Yeni Antlaşma’da ayrıca kişinin yaptıklarına göre yargılanacağından ve bu yargıya ilişkin ödüllerden de söz edilir (krş. Mat. 7:21-23; 16:27; 25:31-46; Mar. 9:42-48; Luk. 19:11-27; Rom. 2:1-16; 14:10; 1Ko. 3:11-17; 4:1-6; 2Ko. 5:10; 2Ti. 4:6-8; 1Yu. 2:28). Hem imanlılar hem inanmayanlar mutlaka yargılanacaktır. İmanlı, kendisine sağlanan kurtuluşla yaşamında neler yaptıysa ona göre yargılanacaktır. İnanmayan ise, imansız yaşamında neler yaptıysa ona göre yargılanacaktır.[2] Yargılamada esas alınacak kriterlerden biri, kişinin yaptığı işlerde hangi ilişkiyi temel aldığıdır. “İnsanların Tanrı’nın Egemenliği’nin bildirisini duydukları zaman hangi ilişkiyi seçtikleri (ya da hangi seçimi yaptıkları) yargı günü teyit edilmiş olacaktır. Yapılan işlere göre yargılanmada, işin mahiyeti kişinin Tanrı’yla olan ilişkisinin kanıtı olarak kabul edilir. Ya da kişinin yaşamda izlediği yolun kendisini Tanrı’ya yakınlaştırmış mı yoksa uzaklaştırmış mı olduğu bir gösterge olarak kabul edilir.”[3] Pavlus’un Korintliler’e yazdığı mektuplarda, imanlıya yaptığı işlere göre verilecek ödüllerden söz edilir. Her imanlı İsa’nın önünde yaşamının hesabını verecektir. Bu yargılamada kişinin münferit işleri değil, yaşamının tamamı göz önünde bulundurulacaktır. Bu metinlerde kurtuluşun yitirilmesinden söz edilmez, ancak ödüllendirme ve cezalandırma nettir; yani bu ayetler bir tür gizem ya da mecazi anlam taşımazlar.
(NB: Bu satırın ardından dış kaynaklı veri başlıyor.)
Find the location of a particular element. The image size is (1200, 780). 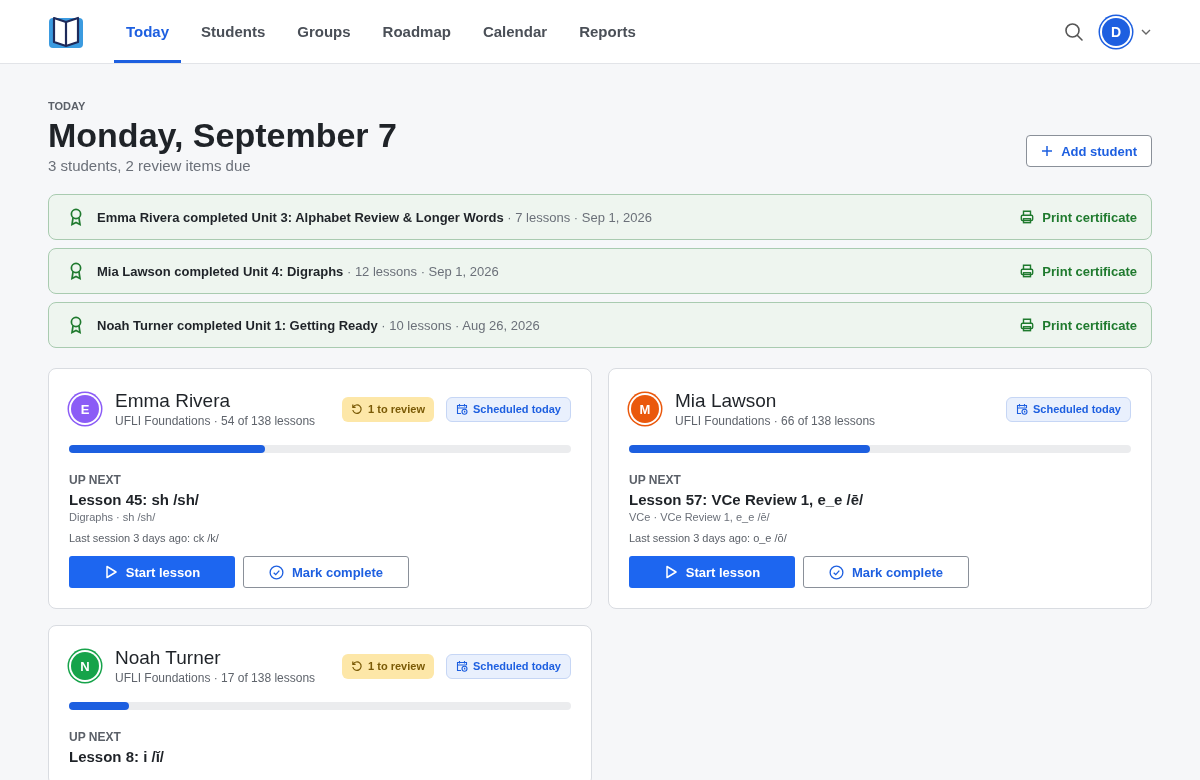

last-session: Last session 3 days ago: o_e /ō/ is located at coordinates (708, 538).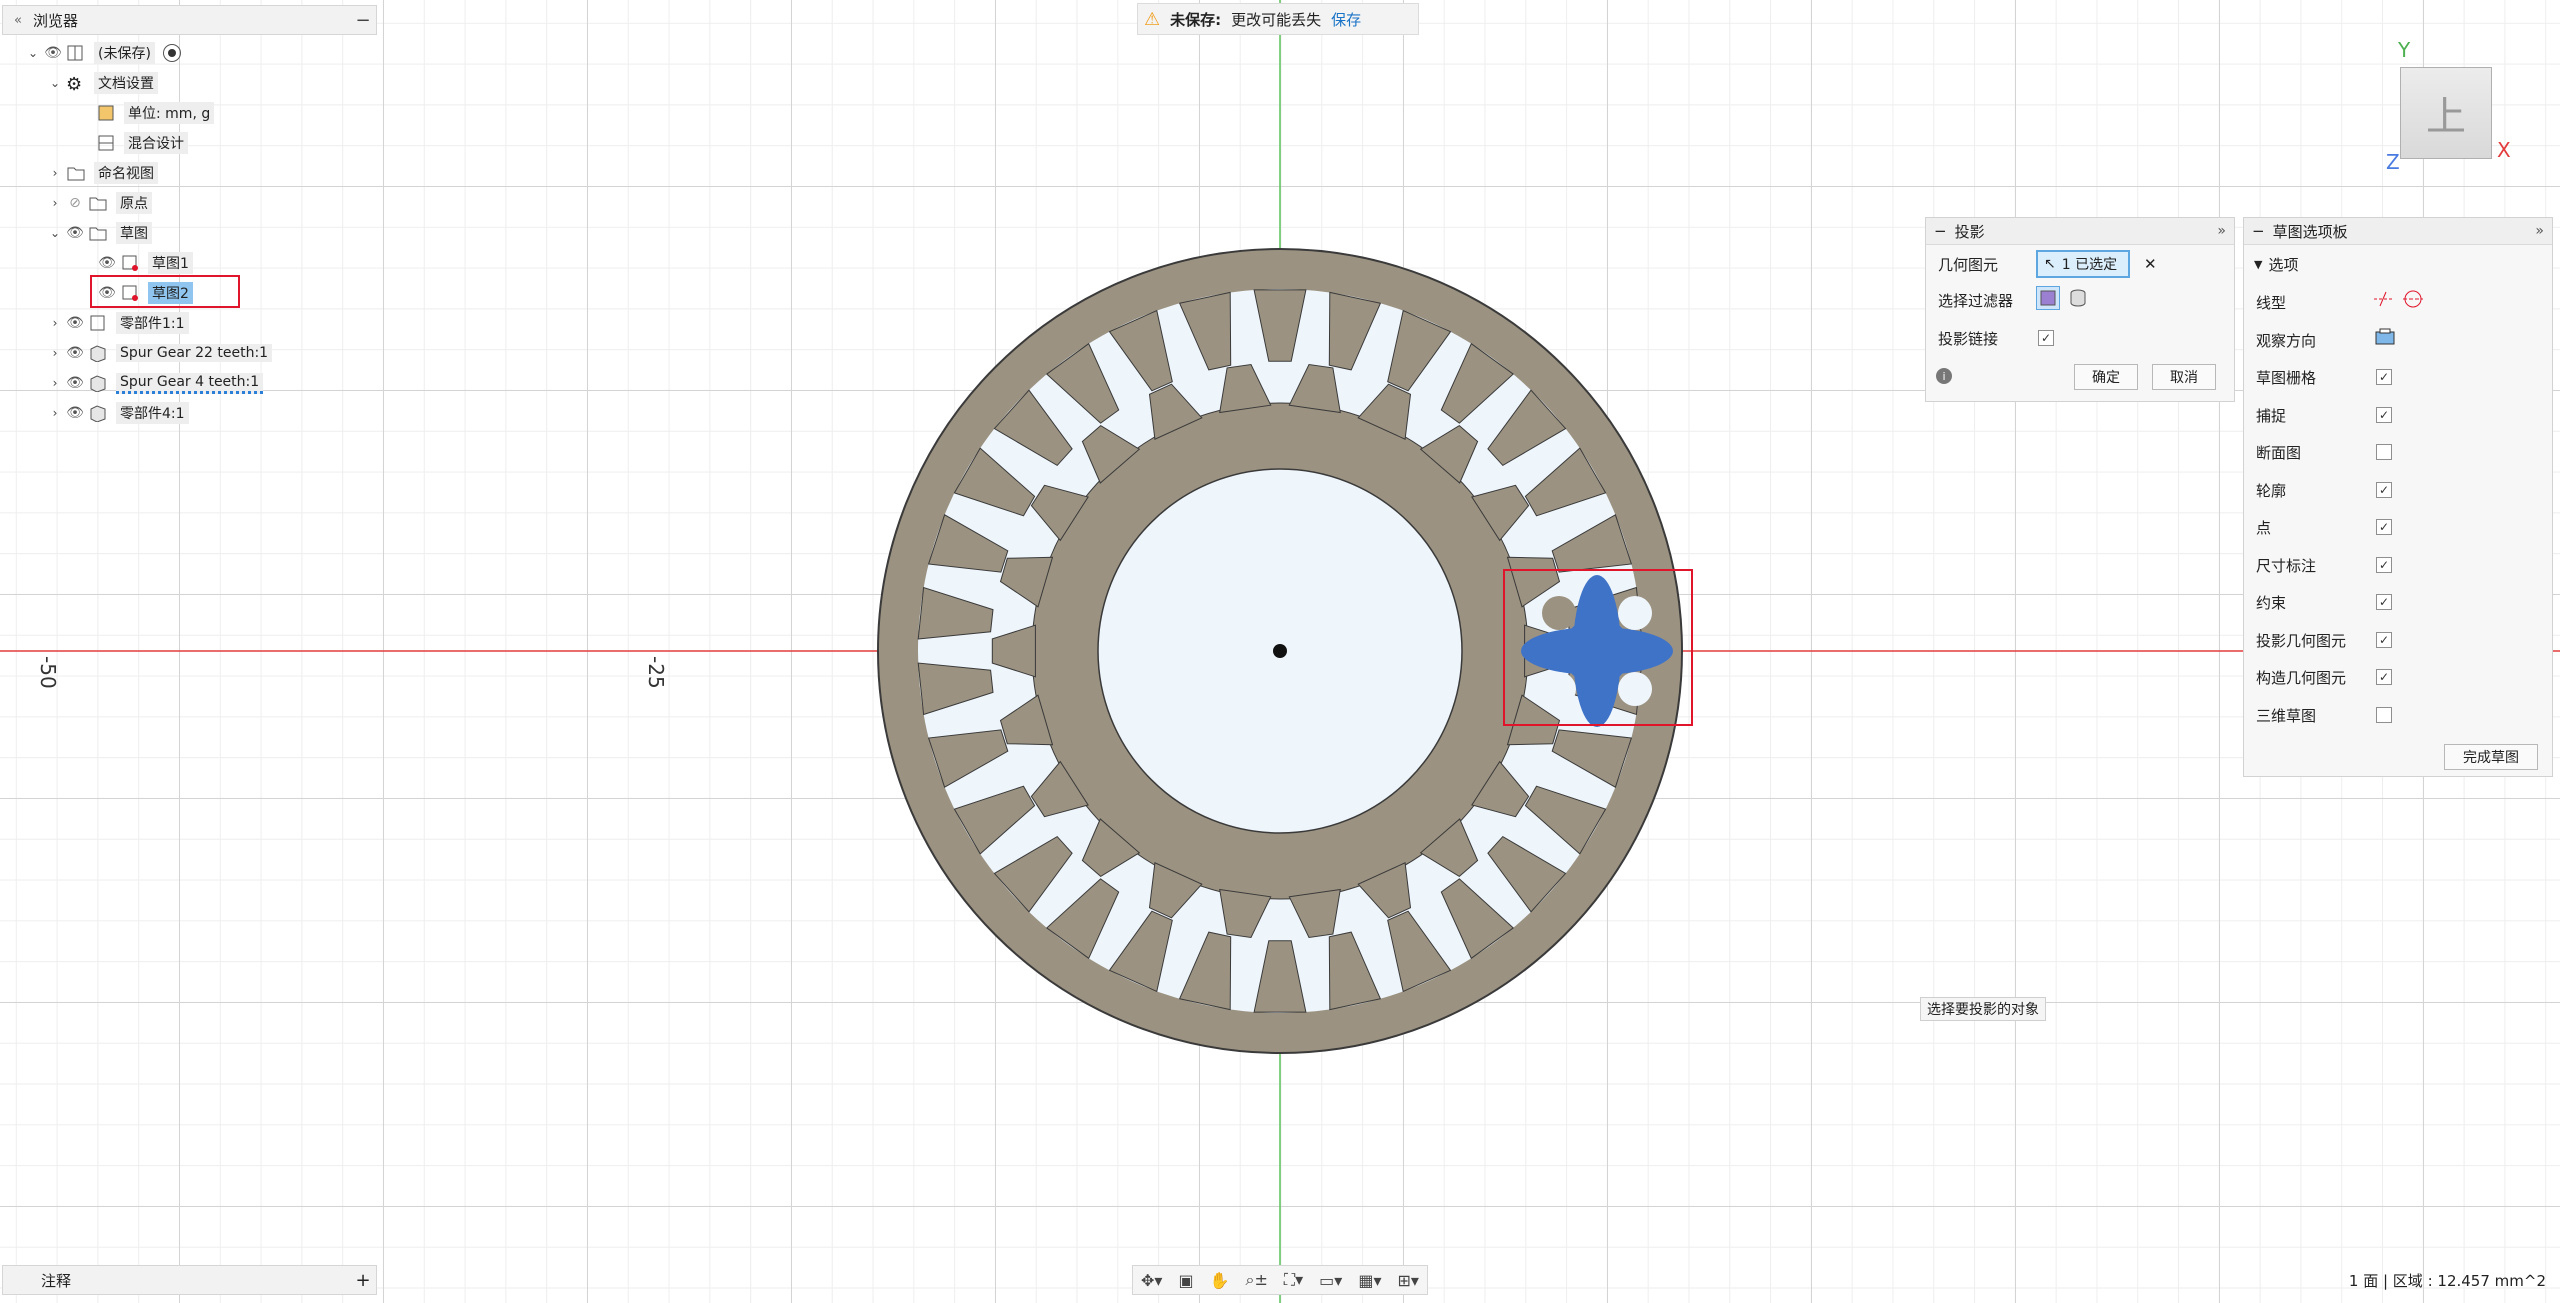  Describe the element at coordinates (75, 203) in the screenshot. I see `eye-hidden-icon: ⊘` at that location.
Romalılar 2:1-16 ve Yakup 2:14-26 imanlıların anlamakta güçlük çektiği parçalardır. Yakup 2:14-26’nın Pavlus’un sözleriyle çelişmediğini, aksini onu tamamlayan bir metin olduğunu kabul etmek en doğrusudur. “Pavlus’un kaygısı… aklanma ve şeriatçılıkla savaşmak konularıydı; Yakup ise aklanan kişinin sürdüğü yaşam konusuna değindi ve ahlak kurallarına karşı gelinmesiyle savaştı… Pavlus Yasa’nın gereklerinin yerine getirilmesinden, Yakup ise sevgiden ve imandan kaynaklanan eylemleri ele alıyordu… Pavlus yapılan işlerin bir kurtuluş aracı olarak görülmesine karşıydı… Yakup ise aklanmış kişinin yaşamında iyilik yapması gerektiği düşüncesindeydi. Pavlus’un amacı, birbirine zıt olduğu sanılan iki kurtuluş yolunu karşılaştırmaktı. Yakup’un amacı iki tür imanı karşılaştırmaktı.”[4] Yakup’un savı, kullandığı fiillerden ve benzetmelerden de anlaşılabilir: “Tek başına eylemsiz iman, ölü imandır”, hiçbir işe yaramaz, kimseyi kurtarmaz. İman, kişinin “eylemleriyle birlikte etkin olur”, kişiyi aklar veya “imanla aklanmış sayıldı” bildirisini yerine getirir. 18. ve 19. ayetlerde konuşan kişi, iman ile eylemler arasında bir ayırım yapılması olasılığını savunmaktadır. “Cinlerin Tanrı’nın tek olduğuna inanması” örneği, “kişinin benim imanım var” demesinin bir anlam taşımadığını göstermek amacıyla verilmiştir. “Eylemler” zaten söylenenin gerçek olup olmadığını gösterir. “Eylemler” gerçek imanı gösterir. Eylemler olmaksızın iman görülmez. İyilikler imanlının gerçek kimliğini açığa çıkarır. İman ve eylem, her ikisi de kurtuluşa, kurtuluşun temeline ve sonuçlarına dair sistematik ilahiyat için gereklidir.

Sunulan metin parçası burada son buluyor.